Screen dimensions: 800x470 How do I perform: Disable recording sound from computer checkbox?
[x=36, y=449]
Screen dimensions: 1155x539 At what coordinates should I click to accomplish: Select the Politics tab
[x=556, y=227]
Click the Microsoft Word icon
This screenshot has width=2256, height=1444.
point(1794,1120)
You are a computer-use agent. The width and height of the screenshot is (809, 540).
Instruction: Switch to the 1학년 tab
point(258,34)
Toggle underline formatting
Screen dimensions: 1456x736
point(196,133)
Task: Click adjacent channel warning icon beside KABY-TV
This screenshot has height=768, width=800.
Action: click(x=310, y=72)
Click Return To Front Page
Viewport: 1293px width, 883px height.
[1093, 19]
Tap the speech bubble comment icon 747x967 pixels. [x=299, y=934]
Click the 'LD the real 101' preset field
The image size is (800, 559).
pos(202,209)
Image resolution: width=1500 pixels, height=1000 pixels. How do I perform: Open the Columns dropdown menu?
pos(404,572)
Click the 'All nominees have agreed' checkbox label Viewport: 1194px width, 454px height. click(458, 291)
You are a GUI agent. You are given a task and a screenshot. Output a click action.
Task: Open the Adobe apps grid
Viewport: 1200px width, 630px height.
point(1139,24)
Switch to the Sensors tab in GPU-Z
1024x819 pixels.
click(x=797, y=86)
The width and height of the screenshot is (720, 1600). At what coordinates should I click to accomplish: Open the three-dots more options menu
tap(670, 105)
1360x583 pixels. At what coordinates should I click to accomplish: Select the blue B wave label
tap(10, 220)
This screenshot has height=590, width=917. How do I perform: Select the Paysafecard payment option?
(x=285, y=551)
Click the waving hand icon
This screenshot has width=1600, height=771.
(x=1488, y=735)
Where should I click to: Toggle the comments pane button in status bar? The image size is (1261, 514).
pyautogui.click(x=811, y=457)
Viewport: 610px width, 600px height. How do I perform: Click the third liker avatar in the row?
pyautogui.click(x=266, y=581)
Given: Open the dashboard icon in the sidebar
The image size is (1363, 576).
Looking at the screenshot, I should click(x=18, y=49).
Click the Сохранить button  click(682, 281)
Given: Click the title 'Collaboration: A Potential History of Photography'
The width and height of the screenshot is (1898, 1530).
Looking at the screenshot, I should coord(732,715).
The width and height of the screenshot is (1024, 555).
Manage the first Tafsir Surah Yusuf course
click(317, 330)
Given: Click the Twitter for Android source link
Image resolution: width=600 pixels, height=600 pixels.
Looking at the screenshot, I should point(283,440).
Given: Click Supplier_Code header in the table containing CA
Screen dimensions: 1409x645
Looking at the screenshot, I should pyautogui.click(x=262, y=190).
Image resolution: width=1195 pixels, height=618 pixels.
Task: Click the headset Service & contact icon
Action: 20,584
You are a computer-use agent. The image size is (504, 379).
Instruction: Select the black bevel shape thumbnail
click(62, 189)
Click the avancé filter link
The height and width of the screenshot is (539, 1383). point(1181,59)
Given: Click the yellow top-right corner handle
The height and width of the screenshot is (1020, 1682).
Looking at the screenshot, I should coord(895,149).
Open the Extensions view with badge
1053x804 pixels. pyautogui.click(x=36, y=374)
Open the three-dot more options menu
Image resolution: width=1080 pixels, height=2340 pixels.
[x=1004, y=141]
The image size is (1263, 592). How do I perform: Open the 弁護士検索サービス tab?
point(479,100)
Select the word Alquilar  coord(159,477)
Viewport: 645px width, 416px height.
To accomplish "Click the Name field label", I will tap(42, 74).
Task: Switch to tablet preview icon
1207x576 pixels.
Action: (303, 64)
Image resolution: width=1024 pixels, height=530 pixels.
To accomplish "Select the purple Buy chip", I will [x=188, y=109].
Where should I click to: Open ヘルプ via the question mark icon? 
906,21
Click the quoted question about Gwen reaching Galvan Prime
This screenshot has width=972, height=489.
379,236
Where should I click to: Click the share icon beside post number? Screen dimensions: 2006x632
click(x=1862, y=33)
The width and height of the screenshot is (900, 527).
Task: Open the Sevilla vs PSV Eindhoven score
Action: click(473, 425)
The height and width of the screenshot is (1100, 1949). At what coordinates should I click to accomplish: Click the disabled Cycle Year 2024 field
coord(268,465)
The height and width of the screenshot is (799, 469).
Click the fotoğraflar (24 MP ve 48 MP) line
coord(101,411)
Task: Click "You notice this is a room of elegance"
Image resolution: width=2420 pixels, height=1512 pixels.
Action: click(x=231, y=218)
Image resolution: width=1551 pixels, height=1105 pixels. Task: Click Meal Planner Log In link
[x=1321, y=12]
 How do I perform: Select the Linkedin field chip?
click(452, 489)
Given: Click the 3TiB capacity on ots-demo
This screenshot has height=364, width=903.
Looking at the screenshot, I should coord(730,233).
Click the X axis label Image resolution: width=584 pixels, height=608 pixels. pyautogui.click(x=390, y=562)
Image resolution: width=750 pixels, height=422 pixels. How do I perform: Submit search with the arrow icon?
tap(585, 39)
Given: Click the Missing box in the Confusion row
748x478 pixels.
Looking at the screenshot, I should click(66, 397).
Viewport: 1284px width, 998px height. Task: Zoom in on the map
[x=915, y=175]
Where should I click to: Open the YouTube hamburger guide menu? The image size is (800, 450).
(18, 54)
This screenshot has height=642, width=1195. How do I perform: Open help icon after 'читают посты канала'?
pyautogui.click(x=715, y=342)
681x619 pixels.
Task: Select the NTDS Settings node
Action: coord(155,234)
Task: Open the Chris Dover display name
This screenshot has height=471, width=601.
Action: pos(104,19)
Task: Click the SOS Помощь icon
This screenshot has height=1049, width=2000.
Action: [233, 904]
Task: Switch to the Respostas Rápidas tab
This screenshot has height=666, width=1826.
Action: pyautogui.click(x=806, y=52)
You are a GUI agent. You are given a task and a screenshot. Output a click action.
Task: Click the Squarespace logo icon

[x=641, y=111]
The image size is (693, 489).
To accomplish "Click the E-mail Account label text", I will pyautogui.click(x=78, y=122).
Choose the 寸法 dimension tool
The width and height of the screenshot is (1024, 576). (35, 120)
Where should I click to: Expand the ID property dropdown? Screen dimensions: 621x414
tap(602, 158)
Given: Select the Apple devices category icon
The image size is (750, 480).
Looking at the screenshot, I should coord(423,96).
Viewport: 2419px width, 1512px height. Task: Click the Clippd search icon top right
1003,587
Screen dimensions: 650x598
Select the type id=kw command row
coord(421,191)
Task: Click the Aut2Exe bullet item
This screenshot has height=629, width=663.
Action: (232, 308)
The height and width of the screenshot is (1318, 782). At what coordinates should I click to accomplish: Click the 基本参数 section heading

• THE TASK
Repeat the material above in full. Match it exactly.

• ANSWER FOR THE TASK
Screen dimensions: 800x470 How do I perform: Disable recording sound from computer checkbox?
[x=36, y=449]
Screen dimensions: 1155x539 At what coordinates should I click to accomplish: Select the Politics tab
[x=556, y=227]
Click the Microsoft Word icon
This screenshot has width=2256, height=1444.
point(1794,1120)
You are a computer-use agent. The width and height of the screenshot is (809, 540).
Instruction: Switch to the 1학년 tab
point(258,34)
Toggle underline formatting
Screen dimensions: 1456x736
point(196,133)
Task: Click adjacent channel warning icon beside KABY-TV
This screenshot has height=768, width=800.
Action: click(x=310, y=72)
Click Return To Front Page
Viewport: 1293px width, 883px height.
[1093, 19]
Tap the speech bubble comment icon 747x967 pixels. [x=299, y=934]
Click the 'LD the real 101' preset field
The image size is (800, 559).
pos(202,209)
Image resolution: width=1500 pixels, height=1000 pixels. How do I perform: Open the Columns dropdown menu?
pos(404,572)
Click the 'All nominees have agreed' checkbox label Viewport: 1194px width, 454px height. click(458, 291)
You are a GUI agent. You are given a task and a screenshot. Output a click action.
Task: Open the Adobe apps grid
Viewport: 1200px width, 630px height.
point(1139,24)
Switch to the Sensors tab in GPU-Z
1024x819 pixels.
click(x=797, y=86)
The width and height of the screenshot is (720, 1600). At what coordinates should I click to accomplish: Open the three-dots more options menu
tap(670, 105)
1360x583 pixels. At what coordinates should I click to accomplish: Select the blue B wave label
tap(10, 220)
This screenshot has height=590, width=917. How do I perform: Select the Paysafecard payment option?
(x=285, y=551)
Click the waving hand icon
This screenshot has width=1600, height=771.
(x=1488, y=735)
Where should I click to: Toggle the comments pane button in status bar? The image size is (1261, 514).
pyautogui.click(x=811, y=457)
Viewport: 610px width, 600px height. How do I perform: Click the third liker avatar in the row?
pyautogui.click(x=266, y=581)
Given: Open the dashboard icon in the sidebar
The image size is (1363, 576).
Looking at the screenshot, I should click(x=18, y=49).
Click the Сохранить button  click(682, 281)
Given: Click the title 'Collaboration: A Potential History of Photography'
The width and height of the screenshot is (1898, 1530).
Looking at the screenshot, I should coord(732,715).
The width and height of the screenshot is (1024, 555).
Manage the first Tafsir Surah Yusuf course
click(317, 330)
Given: Click the Twitter for Android source link
Image resolution: width=600 pixels, height=600 pixels.
Looking at the screenshot, I should point(283,440).
Given: Click Supplier_Code header in the table containing CA
Screen dimensions: 1409x645
Looking at the screenshot, I should pyautogui.click(x=262, y=190).
Image resolution: width=1195 pixels, height=618 pixels.
Task: Click the headset Service & contact icon
Action: 20,584
You are a computer-use agent. The image size is (504, 379).
Instruction: Select the black bevel shape thumbnail
click(62, 189)
Click the avancé filter link
The height and width of the screenshot is (539, 1383). point(1181,59)
Given: Click the yellow top-right corner handle
The height and width of the screenshot is (1020, 1682).
Looking at the screenshot, I should coord(895,149).
Open the Extensions view with badge
1053x804 pixels. pyautogui.click(x=36, y=374)
Open the three-dot more options menu
Image resolution: width=1080 pixels, height=2340 pixels.
[x=1004, y=141]
The image size is (1263, 592). How do I perform: Open the 弁護士検索サービス tab?
point(479,100)
Select the word Alquilar  coord(159,477)
Viewport: 645px width, 416px height.
To accomplish "Click the Name field label", I will tap(42, 74).
Task: Switch to tablet preview icon
1207x576 pixels.
Action: (303, 64)
Image resolution: width=1024 pixels, height=530 pixels.
To accomplish "Select the purple Buy chip", I will [x=188, y=109].
Where should I click to: Open ヘルプ via the question mark icon? 
906,21
Click the quoted question about Gwen reaching Galvan Prime
This screenshot has width=972, height=489.
379,236
Where should I click to: Click the share icon beside post number? Screen dimensions: 2006x632
click(x=1862, y=33)
The width and height of the screenshot is (900, 527).
Task: Open the Sevilla vs PSV Eindhoven score
Action: click(473, 425)
The height and width of the screenshot is (1100, 1949). At what coordinates should I click to accomplish: Click the disabled Cycle Year 2024 field
coord(268,465)
The height and width of the screenshot is (799, 469).
Click the fotoğraflar (24 MP ve 48 MP) line
coord(101,411)
Task: Click "You notice this is a room of elegance"
Image resolution: width=2420 pixels, height=1512 pixels.
Action: click(x=231, y=218)
Image resolution: width=1551 pixels, height=1105 pixels. Task: Click Meal Planner Log In link
[x=1321, y=12]
 How do I perform: Select the Linkedin field chip?
click(452, 489)
Given: Click the 3TiB capacity on ots-demo
This screenshot has height=364, width=903.
Looking at the screenshot, I should coord(730,233).
Click the X axis label Image resolution: width=584 pixels, height=608 pixels. pyautogui.click(x=390, y=562)
Image resolution: width=750 pixels, height=422 pixels. How do I perform: Submit search with the arrow icon?
tap(585, 39)
Given: Click the Missing box in the Confusion row
748x478 pixels.
Looking at the screenshot, I should click(66, 397).
Viewport: 1284px width, 998px height. Task: Zoom in on the map
[x=915, y=175]
Where should I click to: Open the YouTube hamburger guide menu? The image size is (800, 450).
(18, 54)
This screenshot has height=642, width=1195. How do I perform: Open help icon after 'читают посты канала'?
pyautogui.click(x=715, y=342)
681x619 pixels.
Task: Select the NTDS Settings node
Action: coord(155,234)
Task: Open the Chris Dover display name
This screenshot has height=471, width=601.
Action: pos(104,19)
Task: Click the SOS Помощь icon
This screenshot has height=1049, width=2000.
Action: [233, 904]
Task: Switch to the Respostas Rápidas tab
This screenshot has height=666, width=1826.
Action: pyautogui.click(x=806, y=52)
You are a GUI agent. You are given a task and a screenshot. Output a click action.
Task: Click the Squarespace logo icon

[x=641, y=111]
The image size is (693, 489).
To accomplish "Click the E-mail Account label text", I will pyautogui.click(x=78, y=122).
Choose the 寸法 dimension tool
The width and height of the screenshot is (1024, 576). (35, 120)
Where should I click to: Expand the ID property dropdown? Screen dimensions: 621x414
tap(602, 158)
Given: Select the Apple devices category icon
The image size is (750, 480).
Looking at the screenshot, I should coord(423,96).
Viewport: 2419px width, 1512px height. Task: Click the Clippd search icon top right
1003,587
Screen dimensions: 650x598
Select the type id=kw command row
coord(421,191)
Task: Click the Aut2Exe bullet item
This screenshot has height=629, width=663.
Action: (232, 308)
The height and width of the screenshot is (1318, 782). At what coordinates should I click to accomplish: Click the 基本参数 section heading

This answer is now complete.